- _Exercise material_
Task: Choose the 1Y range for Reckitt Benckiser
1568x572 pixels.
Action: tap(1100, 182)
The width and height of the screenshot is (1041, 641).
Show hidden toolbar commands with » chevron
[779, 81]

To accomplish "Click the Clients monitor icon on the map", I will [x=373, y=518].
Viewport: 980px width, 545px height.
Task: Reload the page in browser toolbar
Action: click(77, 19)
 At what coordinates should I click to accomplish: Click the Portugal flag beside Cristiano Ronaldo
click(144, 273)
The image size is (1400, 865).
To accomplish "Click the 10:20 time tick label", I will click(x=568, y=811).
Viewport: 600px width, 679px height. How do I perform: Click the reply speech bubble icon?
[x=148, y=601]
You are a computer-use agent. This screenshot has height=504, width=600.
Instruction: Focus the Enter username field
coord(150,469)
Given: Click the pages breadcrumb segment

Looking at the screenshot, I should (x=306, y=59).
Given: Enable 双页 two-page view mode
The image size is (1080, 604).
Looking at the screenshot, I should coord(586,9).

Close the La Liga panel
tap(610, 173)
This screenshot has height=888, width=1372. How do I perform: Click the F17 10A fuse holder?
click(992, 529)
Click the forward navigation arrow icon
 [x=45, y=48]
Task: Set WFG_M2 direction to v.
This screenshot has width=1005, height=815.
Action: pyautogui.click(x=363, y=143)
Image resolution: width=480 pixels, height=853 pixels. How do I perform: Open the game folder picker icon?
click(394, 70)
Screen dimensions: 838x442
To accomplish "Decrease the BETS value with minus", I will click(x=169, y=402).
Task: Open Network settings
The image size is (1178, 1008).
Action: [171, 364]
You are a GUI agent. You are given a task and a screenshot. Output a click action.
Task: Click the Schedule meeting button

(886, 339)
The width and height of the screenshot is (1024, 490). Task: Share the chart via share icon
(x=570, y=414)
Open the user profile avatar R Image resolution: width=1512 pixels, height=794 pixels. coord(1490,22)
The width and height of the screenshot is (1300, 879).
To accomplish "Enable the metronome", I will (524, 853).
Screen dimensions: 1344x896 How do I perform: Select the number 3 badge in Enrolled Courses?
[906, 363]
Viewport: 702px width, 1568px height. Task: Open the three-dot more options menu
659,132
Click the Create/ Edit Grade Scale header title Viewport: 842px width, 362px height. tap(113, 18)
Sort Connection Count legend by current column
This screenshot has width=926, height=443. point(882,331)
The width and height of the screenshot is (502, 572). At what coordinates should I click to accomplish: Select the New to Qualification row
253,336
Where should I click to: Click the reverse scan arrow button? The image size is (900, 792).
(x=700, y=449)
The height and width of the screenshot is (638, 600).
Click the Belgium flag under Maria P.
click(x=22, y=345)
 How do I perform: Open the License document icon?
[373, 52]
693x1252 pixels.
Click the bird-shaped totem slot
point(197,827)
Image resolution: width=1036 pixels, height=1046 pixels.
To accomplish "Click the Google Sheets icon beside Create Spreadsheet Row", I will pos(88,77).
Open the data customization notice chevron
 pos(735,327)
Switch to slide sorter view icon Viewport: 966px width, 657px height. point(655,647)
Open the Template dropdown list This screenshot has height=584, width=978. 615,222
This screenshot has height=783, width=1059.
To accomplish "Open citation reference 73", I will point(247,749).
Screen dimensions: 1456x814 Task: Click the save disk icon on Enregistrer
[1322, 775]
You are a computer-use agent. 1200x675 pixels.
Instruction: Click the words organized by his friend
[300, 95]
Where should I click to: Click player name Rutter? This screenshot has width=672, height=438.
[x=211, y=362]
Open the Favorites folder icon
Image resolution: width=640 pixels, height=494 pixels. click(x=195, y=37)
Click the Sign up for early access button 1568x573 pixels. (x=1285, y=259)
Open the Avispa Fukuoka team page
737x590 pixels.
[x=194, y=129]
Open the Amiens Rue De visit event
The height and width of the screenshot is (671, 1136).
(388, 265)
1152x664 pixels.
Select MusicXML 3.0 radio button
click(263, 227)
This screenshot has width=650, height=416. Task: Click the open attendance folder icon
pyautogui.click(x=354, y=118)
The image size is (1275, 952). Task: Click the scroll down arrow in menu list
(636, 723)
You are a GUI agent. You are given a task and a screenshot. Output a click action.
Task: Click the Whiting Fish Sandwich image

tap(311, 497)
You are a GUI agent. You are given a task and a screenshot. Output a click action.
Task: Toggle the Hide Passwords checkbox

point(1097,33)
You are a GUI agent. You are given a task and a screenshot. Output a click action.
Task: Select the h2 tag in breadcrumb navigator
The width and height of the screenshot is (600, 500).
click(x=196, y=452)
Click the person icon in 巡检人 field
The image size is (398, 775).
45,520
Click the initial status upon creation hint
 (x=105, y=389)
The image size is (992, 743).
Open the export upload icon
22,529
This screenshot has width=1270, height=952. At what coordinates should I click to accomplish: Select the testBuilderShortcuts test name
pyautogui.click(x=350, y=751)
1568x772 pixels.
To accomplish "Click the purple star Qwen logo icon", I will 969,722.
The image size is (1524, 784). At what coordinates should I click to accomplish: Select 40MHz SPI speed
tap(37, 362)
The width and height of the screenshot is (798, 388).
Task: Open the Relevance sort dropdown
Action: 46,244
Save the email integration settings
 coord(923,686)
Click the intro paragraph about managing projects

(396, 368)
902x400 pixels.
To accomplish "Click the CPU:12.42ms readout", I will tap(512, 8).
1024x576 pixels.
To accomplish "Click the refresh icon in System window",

- _Instruction_
Please rewrite the data above, changing "How do I perform" to "How can I perform" and leaving everything else as it is.

- _Finished exercise_
Task: Choose the 1Y range for Reckitt Benckiser
1568x572 pixels.
Action: tap(1100, 182)
The width and height of the screenshot is (1041, 641).
Show hidden toolbar commands with » chevron
[779, 81]

To accomplish "Click the Clients monitor icon on the map", I will [x=373, y=518].
Viewport: 980px width, 545px height.
Task: Reload the page in browser toolbar
Action: click(77, 19)
 At what coordinates should I click to accomplish: Click the Portugal flag beside Cristiano Ronaldo
click(144, 273)
The image size is (1400, 865).
To accomplish "Click the 10:20 time tick label", I will click(x=568, y=811).
Viewport: 600px width, 679px height. How can I perform: Click the reply speech bubble icon?
[x=148, y=601]
You are a computer-use agent. This screenshot has height=504, width=600.
Instruction: Focus the Enter username field
coord(150,469)
Given: Click the pages breadcrumb segment

Looking at the screenshot, I should (x=306, y=59).
Given: Enable 双页 two-page view mode
The image size is (1080, 604).
Looking at the screenshot, I should coord(586,9).

Close the La Liga panel
tap(610, 173)
This screenshot has height=888, width=1372. How can I perform: Click the F17 10A fuse holder?
click(992, 529)
Click the forward navigation arrow icon
 [x=45, y=48]
Task: Set WFG_M2 direction to v.
This screenshot has width=1005, height=815.
Action: pyautogui.click(x=363, y=143)
Image resolution: width=480 pixels, height=853 pixels. How can I perform: Open the game folder picker icon?
click(394, 70)
Screen dimensions: 838x442
To accomplish "Decrease the BETS value with minus", I will click(x=169, y=402).
Task: Open Network settings
The image size is (1178, 1008).
Action: [171, 364]
You are a GUI agent. You are given a task and a screenshot. Output a click action.
Task: Click the Schedule meeting button

(886, 339)
The width and height of the screenshot is (1024, 490). Task: Share the chart via share icon
(x=570, y=414)
Open the user profile avatar R Image resolution: width=1512 pixels, height=794 pixels. coord(1490,22)
The width and height of the screenshot is (1300, 879).
To accomplish "Enable the metronome", I will (524, 853).
Screen dimensions: 1344x896 How can I perform: Select the number 3 badge in Enrolled Courses?
[906, 363]
Viewport: 702px width, 1568px height. Task: Open the three-dot more options menu
659,132
Click the Create/ Edit Grade Scale header title Viewport: 842px width, 362px height. tap(113, 18)
Sort Connection Count legend by current column
This screenshot has width=926, height=443. point(882,331)
The width and height of the screenshot is (502, 572). At what coordinates should I click to accomplish: Select the New to Qualification row
253,336
Where should I click to: Click the reverse scan arrow button? The image size is (900, 792).
(x=700, y=449)
The height and width of the screenshot is (638, 600).
Click the Belgium flag under Maria P.
click(x=22, y=345)
 How can I perform: Open the License document icon?
[373, 52]
693x1252 pixels.
Click the bird-shaped totem slot
point(197,827)
Image resolution: width=1036 pixels, height=1046 pixels.
To accomplish "Click the Google Sheets icon beside Create Spreadsheet Row", I will pos(88,77).
Open the data customization notice chevron
 pos(735,327)
Switch to slide sorter view icon Viewport: 966px width, 657px height. point(655,647)
Open the Template dropdown list This screenshot has height=584, width=978. 615,222
This screenshot has height=783, width=1059.
To accomplish "Open citation reference 73", I will point(247,749).
Screen dimensions: 1456x814 Task: Click the save disk icon on Enregistrer
[1322, 775]
You are a computer-use agent. 1200x675 pixels.
Instruction: Click the words organized by his friend
[300, 95]
Where should I click to: Click player name Rutter? This screenshot has width=672, height=438.
[x=211, y=362]
Open the Favorites folder icon
Image resolution: width=640 pixels, height=494 pixels. click(x=195, y=37)
Click the Sign up for early access button 1568x573 pixels. (x=1285, y=259)
Open the Avispa Fukuoka team page
737x590 pixels.
[x=194, y=129]
Open the Amiens Rue De visit event
The height and width of the screenshot is (671, 1136).
(388, 265)
1152x664 pixels.
Select MusicXML 3.0 radio button
click(263, 227)
This screenshot has width=650, height=416. Task: Click the open attendance folder icon
pyautogui.click(x=354, y=118)
The image size is (1275, 952). Task: Click the scroll down arrow in menu list
(636, 723)
You are a GUI agent. You are given a task and a screenshot. Output a click action.
Task: Click the Whiting Fish Sandwich image

tap(311, 497)
You are a GUI agent. You are given a task and a screenshot. Output a click action.
Task: Toggle the Hide Passwords checkbox

point(1097,33)
You are a GUI agent. You are given a task and a screenshot. Output a click action.
Task: Select the h2 tag in breadcrumb navigator
The width and height of the screenshot is (600, 500).
click(x=196, y=452)
Click the person icon in 巡检人 field
The image size is (398, 775).
45,520
Click the initial status upon creation hint
 (x=105, y=389)
The image size is (992, 743).
Open the export upload icon
22,529
This screenshot has width=1270, height=952. At what coordinates should I click to accomplish: Select the testBuilderShortcuts test name
pyautogui.click(x=350, y=751)
1568x772 pixels.
To accomplish "Click the purple star Qwen logo icon", I will 969,722.
The image size is (1524, 784). At what coordinates should I click to accomplish: Select 40MHz SPI speed
tap(37, 362)
The width and height of the screenshot is (798, 388).
Task: Open the Relevance sort dropdown
Action: 46,244
Save the email integration settings
 coord(923,686)
Click the intro paragraph about managing projects

(396, 368)
902x400 pixels.
To accomplish "Click the CPU:12.42ms readout", I will tap(512, 8).
1024x576 pixels.
To accomplish "Click the refresh icon in System window",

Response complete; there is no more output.